[[ RECORDS PROVIDED open ]]

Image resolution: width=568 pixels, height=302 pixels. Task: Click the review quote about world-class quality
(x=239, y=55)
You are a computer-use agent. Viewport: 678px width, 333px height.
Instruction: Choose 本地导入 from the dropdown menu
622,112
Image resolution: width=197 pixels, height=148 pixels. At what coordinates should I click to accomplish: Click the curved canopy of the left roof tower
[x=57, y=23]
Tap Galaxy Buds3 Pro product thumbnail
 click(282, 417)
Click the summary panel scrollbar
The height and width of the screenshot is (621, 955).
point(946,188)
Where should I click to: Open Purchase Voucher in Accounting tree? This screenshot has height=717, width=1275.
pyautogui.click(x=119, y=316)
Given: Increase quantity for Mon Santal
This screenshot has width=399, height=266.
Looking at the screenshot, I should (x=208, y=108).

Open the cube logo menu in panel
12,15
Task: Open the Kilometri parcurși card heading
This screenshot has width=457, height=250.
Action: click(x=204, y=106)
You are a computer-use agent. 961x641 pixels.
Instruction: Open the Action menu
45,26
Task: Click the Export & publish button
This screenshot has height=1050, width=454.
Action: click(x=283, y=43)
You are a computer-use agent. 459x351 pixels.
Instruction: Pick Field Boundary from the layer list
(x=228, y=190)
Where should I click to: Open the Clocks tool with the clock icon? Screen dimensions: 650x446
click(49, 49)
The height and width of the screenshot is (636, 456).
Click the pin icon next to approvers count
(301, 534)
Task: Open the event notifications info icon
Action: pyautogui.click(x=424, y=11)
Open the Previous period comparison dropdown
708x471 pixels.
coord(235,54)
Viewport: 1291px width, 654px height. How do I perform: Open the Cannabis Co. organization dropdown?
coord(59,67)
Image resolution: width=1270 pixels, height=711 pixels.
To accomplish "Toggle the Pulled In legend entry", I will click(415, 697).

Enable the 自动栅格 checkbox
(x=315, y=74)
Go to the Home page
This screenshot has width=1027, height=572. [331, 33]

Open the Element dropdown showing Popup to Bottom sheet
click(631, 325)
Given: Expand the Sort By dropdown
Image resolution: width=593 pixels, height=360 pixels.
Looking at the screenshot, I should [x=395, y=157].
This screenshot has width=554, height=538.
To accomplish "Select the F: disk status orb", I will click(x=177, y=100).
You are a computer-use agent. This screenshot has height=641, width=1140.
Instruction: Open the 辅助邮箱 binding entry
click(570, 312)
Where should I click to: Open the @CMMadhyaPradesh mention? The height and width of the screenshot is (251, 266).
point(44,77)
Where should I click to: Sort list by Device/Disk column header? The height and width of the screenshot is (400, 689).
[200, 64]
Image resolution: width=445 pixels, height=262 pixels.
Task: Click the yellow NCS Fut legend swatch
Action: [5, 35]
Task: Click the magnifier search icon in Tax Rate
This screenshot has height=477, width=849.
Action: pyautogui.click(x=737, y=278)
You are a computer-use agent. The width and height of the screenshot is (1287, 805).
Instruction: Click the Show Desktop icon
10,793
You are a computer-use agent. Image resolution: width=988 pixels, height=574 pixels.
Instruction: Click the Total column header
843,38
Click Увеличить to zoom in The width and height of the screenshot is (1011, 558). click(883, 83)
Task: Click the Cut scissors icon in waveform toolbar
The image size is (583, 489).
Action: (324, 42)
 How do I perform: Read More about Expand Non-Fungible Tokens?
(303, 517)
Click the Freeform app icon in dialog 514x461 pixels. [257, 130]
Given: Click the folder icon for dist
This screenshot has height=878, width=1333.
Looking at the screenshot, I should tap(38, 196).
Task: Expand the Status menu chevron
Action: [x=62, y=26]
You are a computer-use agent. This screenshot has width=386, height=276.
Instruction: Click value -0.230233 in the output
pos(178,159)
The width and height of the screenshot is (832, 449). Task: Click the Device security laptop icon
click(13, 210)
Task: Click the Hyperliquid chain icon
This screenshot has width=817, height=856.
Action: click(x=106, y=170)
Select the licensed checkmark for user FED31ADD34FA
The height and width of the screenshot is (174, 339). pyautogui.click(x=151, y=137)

[[ RECORDS PROVIDED closed ]]

Exactly as written, transcribe every line shown above.

Image resolution: width=568 pixels, height=302 pixels. Task: Click the review quote about world-class quality
(x=239, y=55)
You are a computer-use agent. Viewport: 678px width, 333px height.
Instruction: Choose 本地导入 from the dropdown menu
622,112
Image resolution: width=197 pixels, height=148 pixels. At what coordinates should I click to accomplish: Click the curved canopy of the left roof tower
[x=57, y=23]
Tap Galaxy Buds3 Pro product thumbnail
 click(282, 417)
Click the summary panel scrollbar
The height and width of the screenshot is (621, 955).
point(946,188)
Where should I click to: Open Purchase Voucher in Accounting tree? This screenshot has height=717, width=1275.
pyautogui.click(x=119, y=316)
Given: Increase quantity for Mon Santal
This screenshot has width=399, height=266.
Looking at the screenshot, I should (x=208, y=108).

Open the cube logo menu in panel
12,15
Task: Open the Kilometri parcurși card heading
This screenshot has width=457, height=250.
Action: click(x=204, y=106)
You are a computer-use agent. 961x641 pixels.
Instruction: Open the Action menu
45,26
Task: Click the Export & publish button
This screenshot has height=1050, width=454.
Action: click(x=283, y=43)
You are a computer-use agent. 459x351 pixels.
Instruction: Pick Field Boundary from the layer list
(x=228, y=190)
Where should I click to: Open the Clocks tool with the clock icon? Screen dimensions: 650x446
click(49, 49)
The height and width of the screenshot is (636, 456).
Click the pin icon next to approvers count
(301, 534)
Task: Open the event notifications info icon
Action: pyautogui.click(x=424, y=11)
Open the Previous period comparison dropdown
708x471 pixels.
coord(235,54)
Viewport: 1291px width, 654px height. How do I perform: Open the Cannabis Co. organization dropdown?
coord(59,67)
Image resolution: width=1270 pixels, height=711 pixels.
To accomplish "Toggle the Pulled In legend entry", I will click(415, 697).

Enable the 自动栅格 checkbox
(x=315, y=74)
Go to the Home page
This screenshot has width=1027, height=572. [331, 33]

Open the Element dropdown showing Popup to Bottom sheet
click(631, 325)
Given: Expand the Sort By dropdown
Image resolution: width=593 pixels, height=360 pixels.
Looking at the screenshot, I should [x=395, y=157].
This screenshot has width=554, height=538.
To accomplish "Select the F: disk status orb", I will click(x=177, y=100).
You are a computer-use agent. This screenshot has height=641, width=1140.
Instruction: Open the 辅助邮箱 binding entry
click(570, 312)
Where should I click to: Open the @CMMadhyaPradesh mention? The height and width of the screenshot is (251, 266).
point(44,77)
Where should I click to: Sort list by Device/Disk column header? The height and width of the screenshot is (400, 689).
[200, 64]
Image resolution: width=445 pixels, height=262 pixels.
Task: Click the yellow NCS Fut legend swatch
Action: [5, 35]
Task: Click the magnifier search icon in Tax Rate
This screenshot has height=477, width=849.
Action: pyautogui.click(x=737, y=278)
You are a computer-use agent. The width and height of the screenshot is (1287, 805).
Instruction: Click the Show Desktop icon
10,793
You are a computer-use agent. Image resolution: width=988 pixels, height=574 pixels.
Instruction: Click the Total column header
843,38
Click Увеличить to zoom in The width and height of the screenshot is (1011, 558). click(883, 83)
Task: Click the Cut scissors icon in waveform toolbar
The image size is (583, 489).
Action: (324, 42)
 How do I perform: Read More about Expand Non-Fungible Tokens?
(303, 517)
Click the Freeform app icon in dialog 514x461 pixels. [257, 130]
Given: Click the folder icon for dist
This screenshot has height=878, width=1333.
Looking at the screenshot, I should tap(38, 196).
Task: Expand the Status menu chevron
Action: [x=62, y=26]
You are a computer-use agent. This screenshot has width=386, height=276.
Instruction: Click value -0.230233 in the output
pos(178,159)
The width and height of the screenshot is (832, 449). Task: Click the Device security laptop icon
click(13, 210)
Task: Click the Hyperliquid chain icon
This screenshot has width=817, height=856.
Action: click(x=106, y=170)
Select the licensed checkmark for user FED31ADD34FA
The height and width of the screenshot is (174, 339). pyautogui.click(x=151, y=137)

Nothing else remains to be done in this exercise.